**INFORMATION**.
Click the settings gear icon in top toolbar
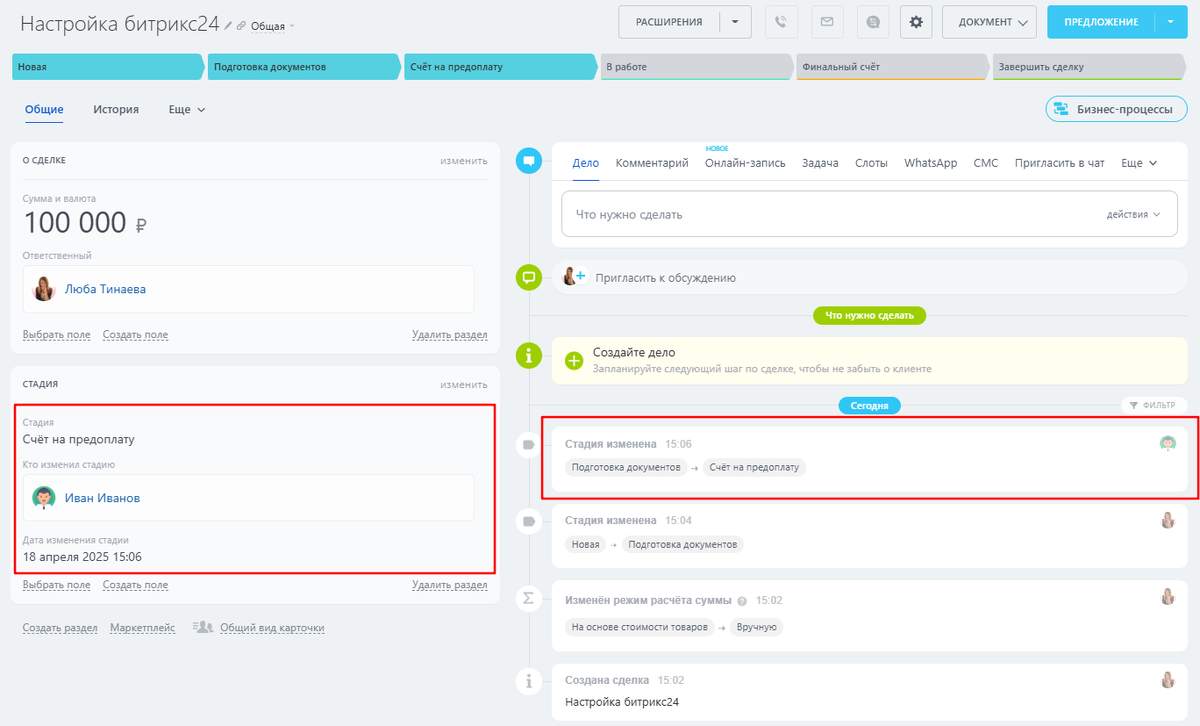 pos(916,21)
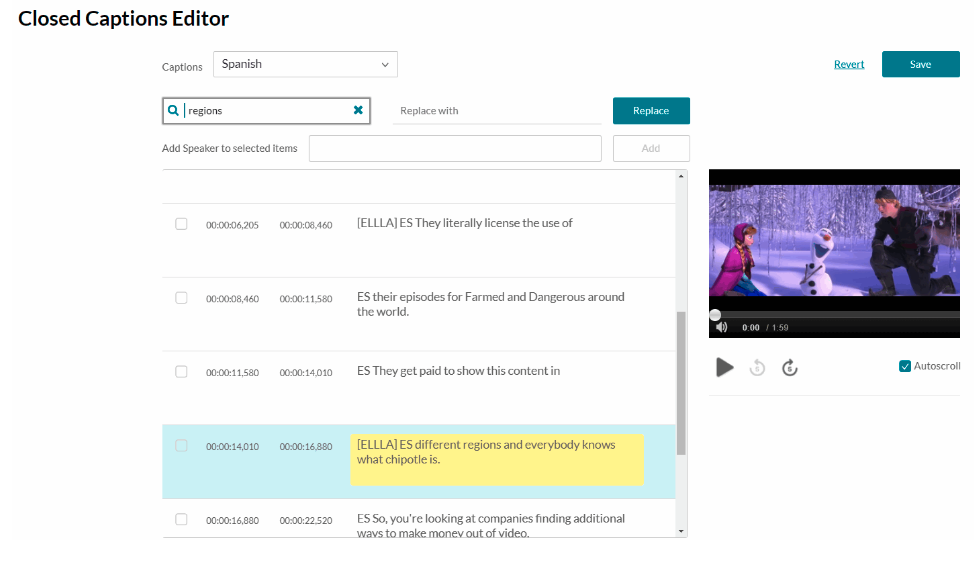Check the caption starting at 00:00:06,205

(181, 224)
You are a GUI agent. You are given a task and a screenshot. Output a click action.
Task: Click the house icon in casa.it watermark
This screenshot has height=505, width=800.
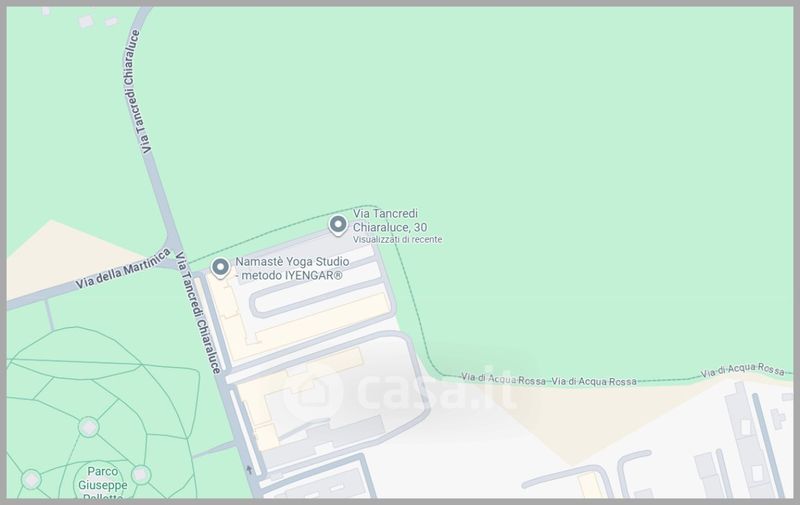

**WHAT TO WORK ON**.
Every line above has to be output exactly; the pictures must be dropped.

**RESULT OF THIS TASK**.
Click the settings gear icon in top toolbar
 pos(916,21)
Check the caption starting at 00:00:06,205

(181, 224)
You are a GUI agent. You are given a task and a screenshot. Output a click action.
Task: Click the house icon in casa.it watermark
This screenshot has height=505, width=800.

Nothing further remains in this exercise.